大型トラック車に轢かれたようなとてつもない衝撃が、オーディンを襲った。

オーディンの体は、空中で二転三転したあと、地面へと叩きつけられる。



「私の……勝ち……」

「ヘーベル!!」



その一撃に全てを込めたヘーベルは、事切れた人形のように真っ直ぐ倒れていく。

だが、オーディンは倒れていたわけではなかった。



「見事だった」

「嘘……だろ」



逆再生するかのように起き上がったオーディンは、地面スレスレでヘーベルを捕まえ、お姫様のように抱き上げる。

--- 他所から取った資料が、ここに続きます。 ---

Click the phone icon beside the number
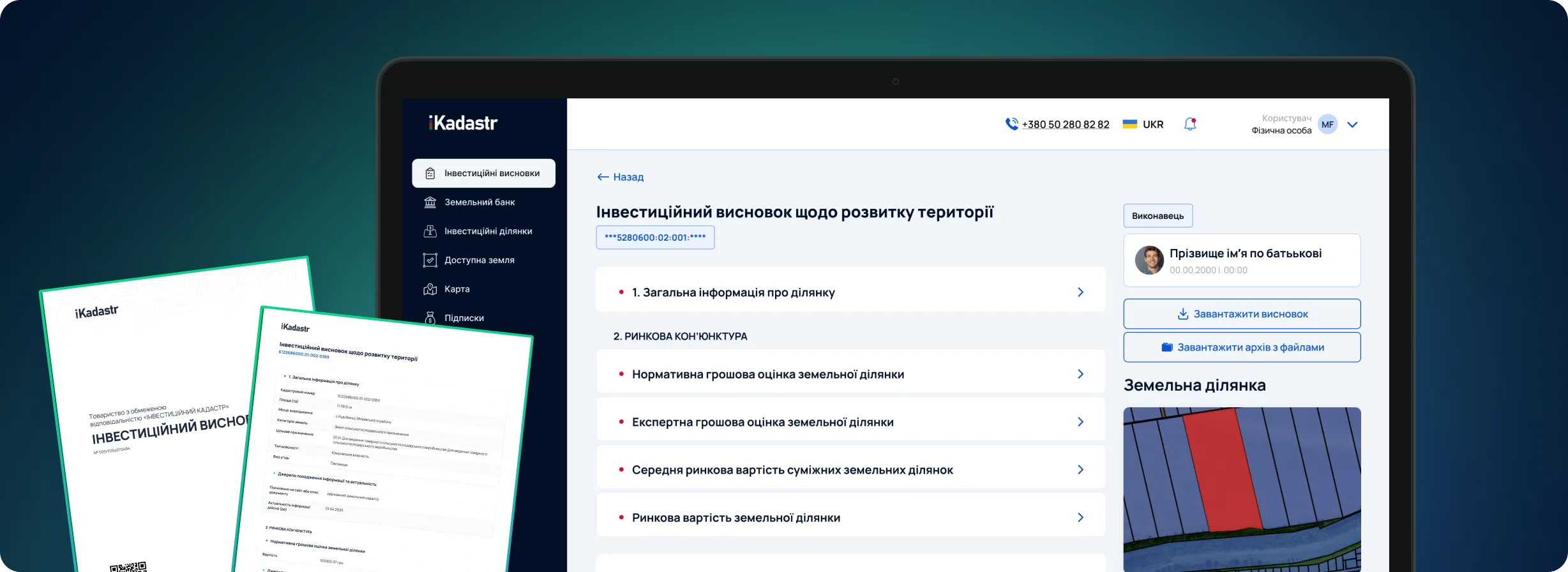This screenshot has width=1568, height=572. (x=1011, y=124)
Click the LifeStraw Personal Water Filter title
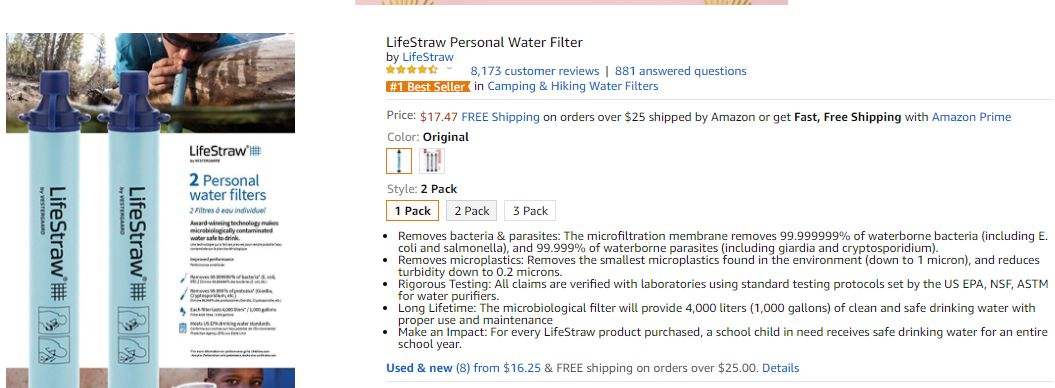Screen dimensions: 1055x388 tap(484, 42)

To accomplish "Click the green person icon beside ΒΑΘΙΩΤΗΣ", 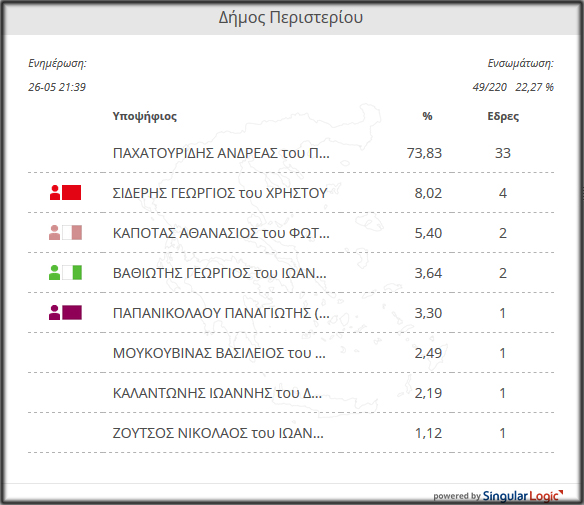I will [x=54, y=273].
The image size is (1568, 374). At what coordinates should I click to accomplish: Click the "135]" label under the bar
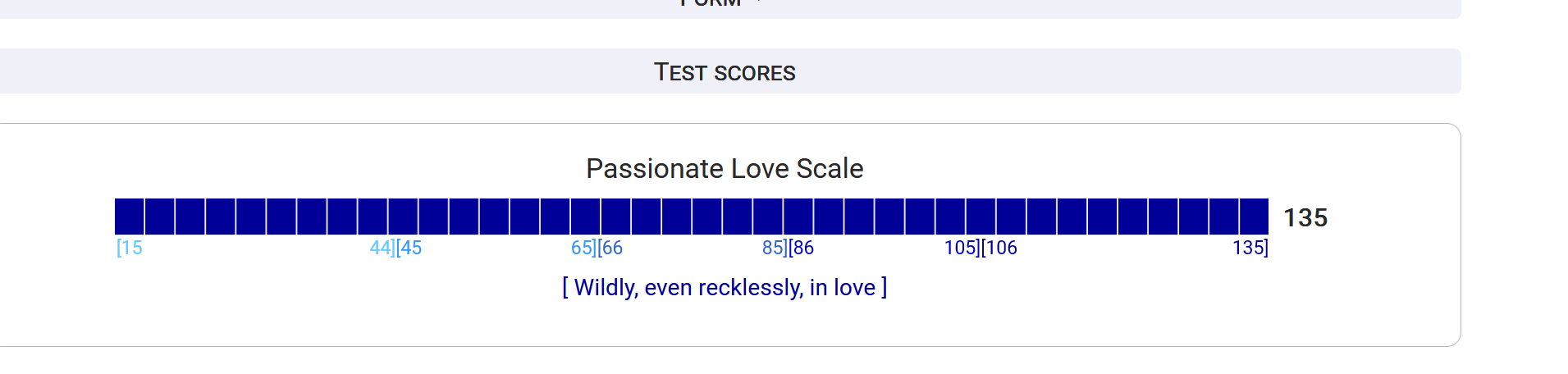1250,248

「俺をここまでのした奴は……初めてだ。本気で惚れたぜ」

「てめぇ!! ヘーベルを離しやがれ!!」



未だに数が増えていく兵士達に、ハバキは二本の刀を鞘に納め、呼吸を整える。



斬鬼ざんき千手観音せんじゅかんのん



居合いで抜かれた二本の刀は、千刀へと姿を変え、全てを一瞬で切り裂き、カチンという鞘に納める鍔鳴りとともに全ての兵士が倒れていく。



「お前もなかなかやるんだな」

「うるせぇ!! ヘーベルを離せ!!」

「何だ、もしかしてお前の妻か?」

「ちげぇよ、ただ俺が好きな女がそいつがいなくなると悲しむんだ。渡すわけにいかねぇだろ」

「なら、この子同様。俺を認めさせたらいい」

「斬鬼・風車!!」



体を空中で捻らせ、回転してくるハバキをオーディンは刀を足で弾く。すると、直ぐにハバキは体勢を変え、二刀を並べて降り下ろす。



「斬鬼・虎牙こが

「つまらないな」



足を鞭のようにしならせ、ハバキの脇腹をえぐり吹き飛ばす。ハバキは、ビルへとぶつかり、血をべっとりと付けると動かなくなる。



「じゃあ……ついでにこの戦い……終わらせるか」



息を整えるとパンッという音と共にその姿を消した。冷たい風が、その場に流れる。ハバキは、ゆっくりと意識を取り戻し、助けられなかったことを嘆くように奥歯を噛み締めて、目から一筋の雫をこぼした。



「すまねぇ……助けられなかった」



空には、月が見える。

その月の明るいはずの光が、ハバキ同様にどこか暗く悲しんでいるように見えた。





ヘーベルを送り届けたキューは、ここに自分は必要ないと二人を追いかけ、すぐに追い付いたキューは背中にアリスを乗せて、駆けていた。



「ヘーベル……?」

「どうした、姉君?」

「今、ヘーベルが呼んだような」



声が聞こえているわけがなかった。だが、アリスはヘーベルの何かを感じとり、振り返る。勿論、そこにヘーベルの姿はない。



「ブラドさん、ヘーベルが心配。早くあいつを」

「ふむ、仕方ないのう……。なら空を駆けるとするかの」



人の手であったブラドの両腕が、翼へと変わる。



「弾丸は、私が止める。だから、キューよ。お前は、姉君を頼むぞ」



キューは、コクリと頷くとブラドの後を追うように空を駆けていく。



「ブラドさん、最初からこうした方が速かったんじゃ?」

「ふむ……。人の姿になっているときに、半分戻ると私の可愛さが半減するじゃろ? だから、本当はやだったのじゃ」



一直線に向かってくる二人をスクーシナは、狙撃するが翼で弾丸を払いのけ、近づいていく。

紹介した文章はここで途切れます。